Re: Mount structures are leaked

From: Andrei Vagin
Date: Thu Jun 08 2017 - 18:48:24 EST


On Thu, Jun 8, 2017 at 2:37 PM, Al Viro <viro@xxxxxxxxxxxxxxxxxx> wrote:
> On Thu, Jun 08, 2017 at 01:49:38PM -0700, Andrei Vagin wrote:
>> Hello,
>>
>> We found that mount structures are leaked on the upstream linux kernel:
>>
>> [root@zdtm criu]# cat /proc/slabinfo | grep mnt
>> mnt_cache 36456 36456 384 42 4 : tunables 0 0
>> 0 : slabdata 868 868 0
>> [root@zdtm criu]# python test/zdtm.py run -t zdtm/static/env00
>> --iter 10 -f ns
>> === Run 1/1 ================ zdtm/static/env00
>>
>> ========================= Run zdtm/static/env00 in ns ==========================
>> Start test
>> ./env00 --pidfile=env00.pid --outfile=env00.out --envname=ENV_00_TEST
>> Run criu dump
>> Run criu restore
>> Run criu dump
>> ....
>> Run criu restore
>> Send the 15 signal to 339
>> Wait for zdtm/static/env00(339) to die for 0.100000
>> Removing dump/zdtm/static/env00/31
>> ========================= Test zdtm/static/env00 PASS ==========================
>> [root@zdtm criu]# cat /proc/slabinfo | grep mnt
>> mnt_cache 36834 36834 384 42 4 : tunables 0 0
>> 0 : slabdata 877 877 0
>>
>> [root@zdtm linux]# git describe HEAD
>> v4.12-rc4-122-gb29794e
>>
>> [root@zdtm ~]# uname -a
>> Linux zdtm.openvz.org 4.12.0-rc4+ #2 SMP Thu Jun 8 20:49:01 CEST 2017
>> x86_64 x86_64 x86_64 GNU/Linux
>
> For fsck sake... Andrei, you *do* know better.
> 1) I have no idea what setup do you have - e.g. whether you have mount event
> propagation set up in a way that ends up with mounts accumulating somewhere.
> 2) I have no idea what those scripts are and names don't look descriptive
> enough to google for them in hope to find out (nor the version of those scripts,
> if there had been more than one)
> 3) I have no idea which config do you have.
> 4) I have no idea which kernel is that about, other than "rc4 with something
> on top of it"
> 5) I have no idea how that had behaved on other kernels (or how that was
> supposed to behave in the first place)
>
> So it boils down to "we've done something, it has given a result we didn't expect,
> the kernel must've been broken". About the only thing I can suggest at that point is
> telnet bofh.jeffballard.us 666
> and see if it provides an inspiration...

Hi All,

I'm sorry for this stripped report. I continue investigating this
issue and soon I will provide more info about it.

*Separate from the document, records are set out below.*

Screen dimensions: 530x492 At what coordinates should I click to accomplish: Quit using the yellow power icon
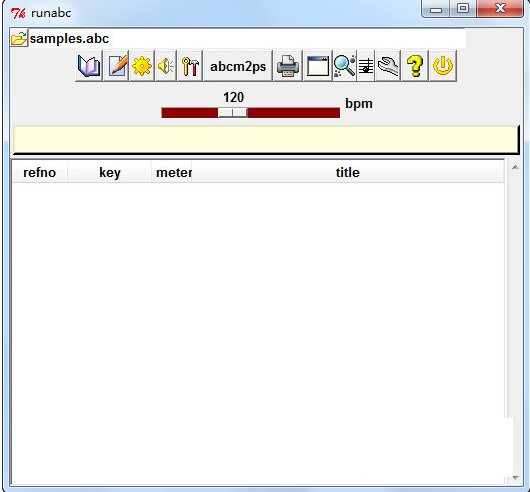pos(443,66)
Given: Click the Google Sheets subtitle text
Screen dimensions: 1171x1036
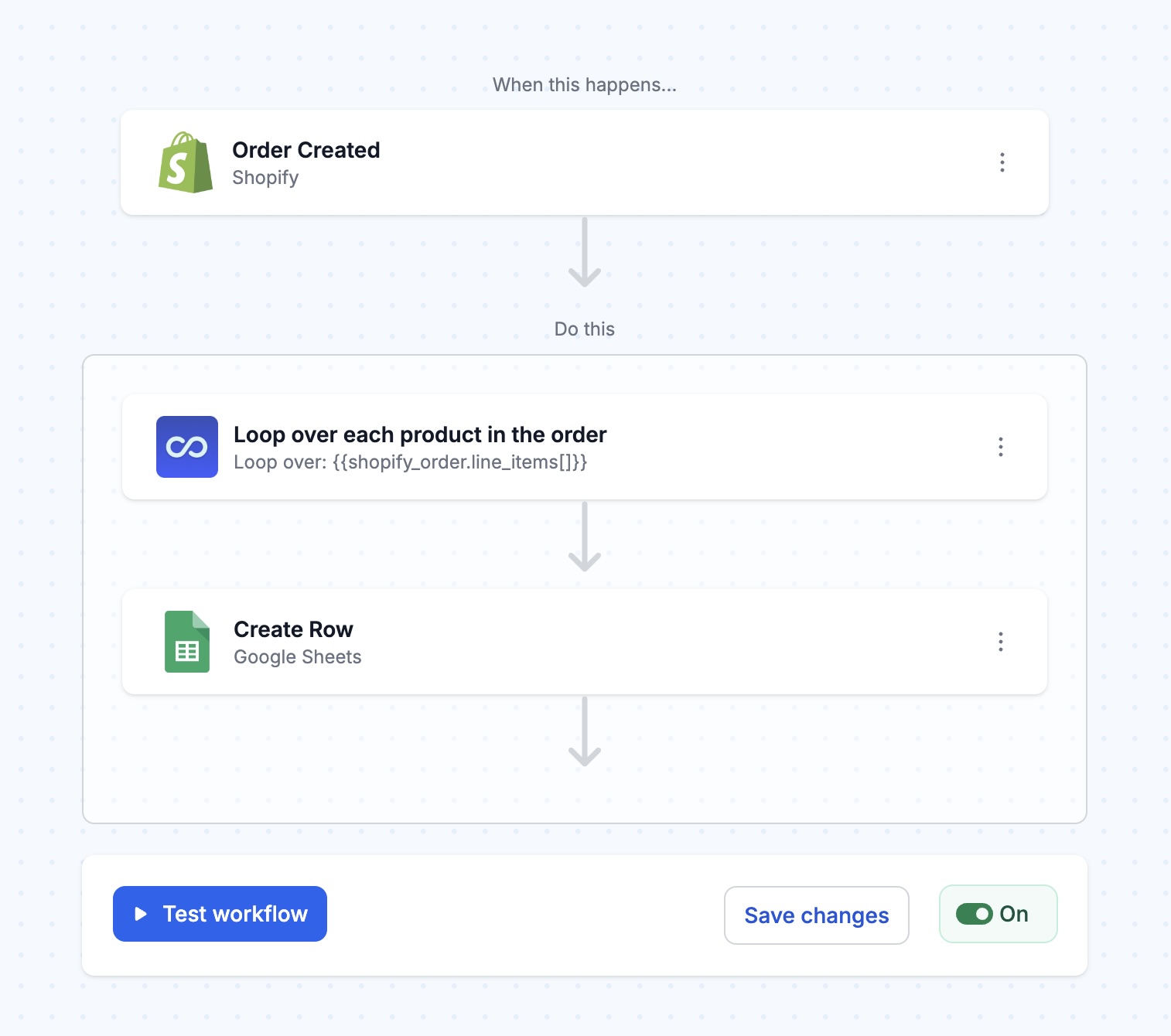Looking at the screenshot, I should click(x=298, y=657).
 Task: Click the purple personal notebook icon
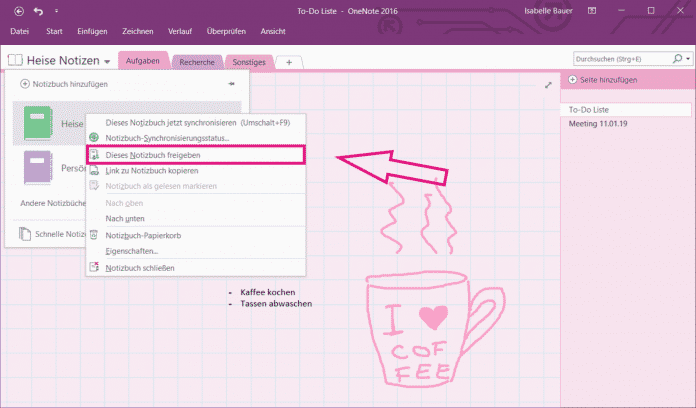click(x=38, y=168)
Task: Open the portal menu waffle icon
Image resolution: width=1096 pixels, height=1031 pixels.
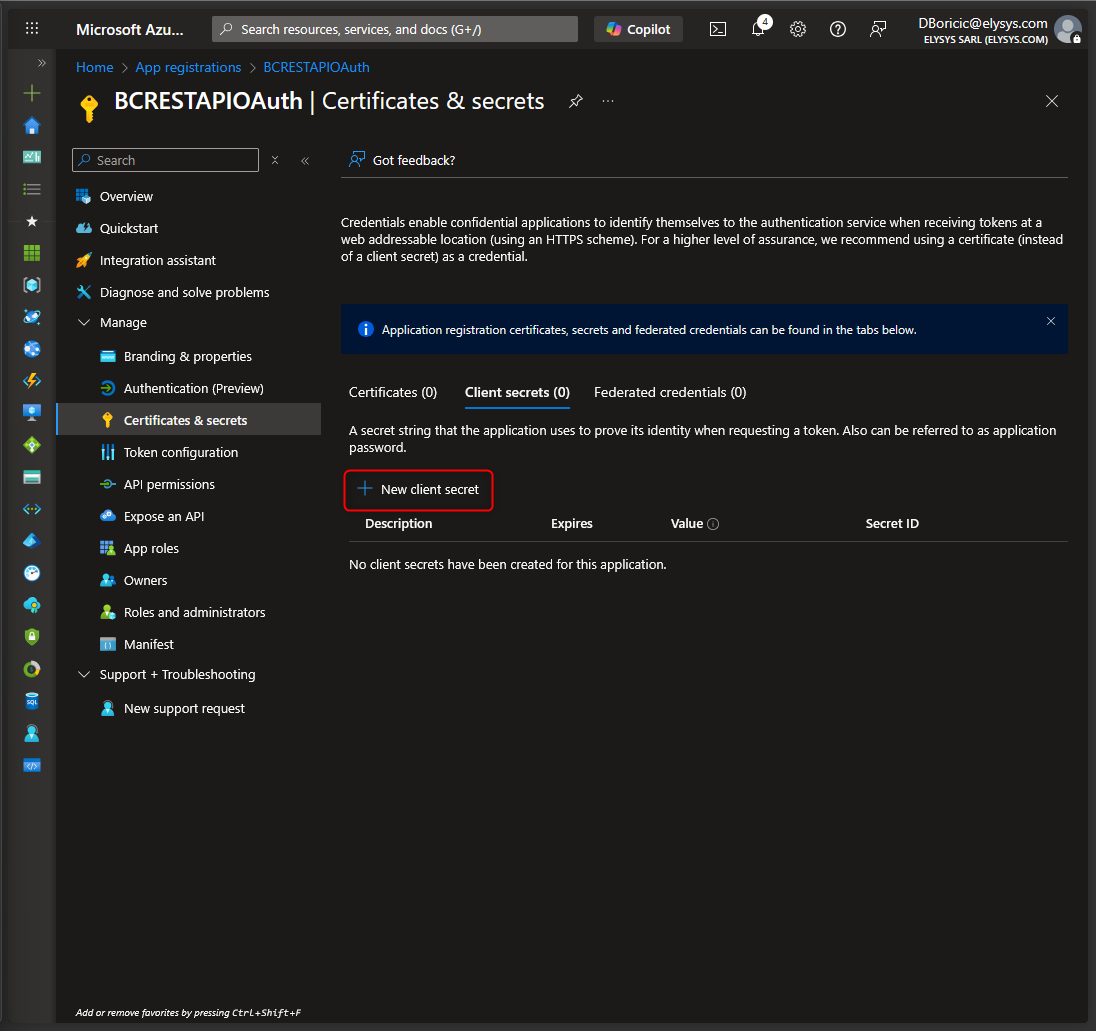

I found that there is one more suspicious slab:

[root@zdtm criu]# cat /proc/slabinfo | grep ^kmalloc-32
kmalloc-32 49024 49152 32 128 1 : tunables 0 0
0 : slabdata 384 384 0

I tried to use the kmemleak detector, but it reports nothing useful in
this case.

test/zdtm.py is a script, which we use to execute criu tests:
https://github.com/xemul/criu

$ python test/zdtm.py run -t zdtm/static/env00 -f ns --iter 10

This command executes a test in a new set on namespaces (net, mnt,
pid, ipc, uts), then it dumps and restores this test container ten
times and check that everything works as expected. The env00 test sets
an environment variable and then check that the variable has the same
value after c/r.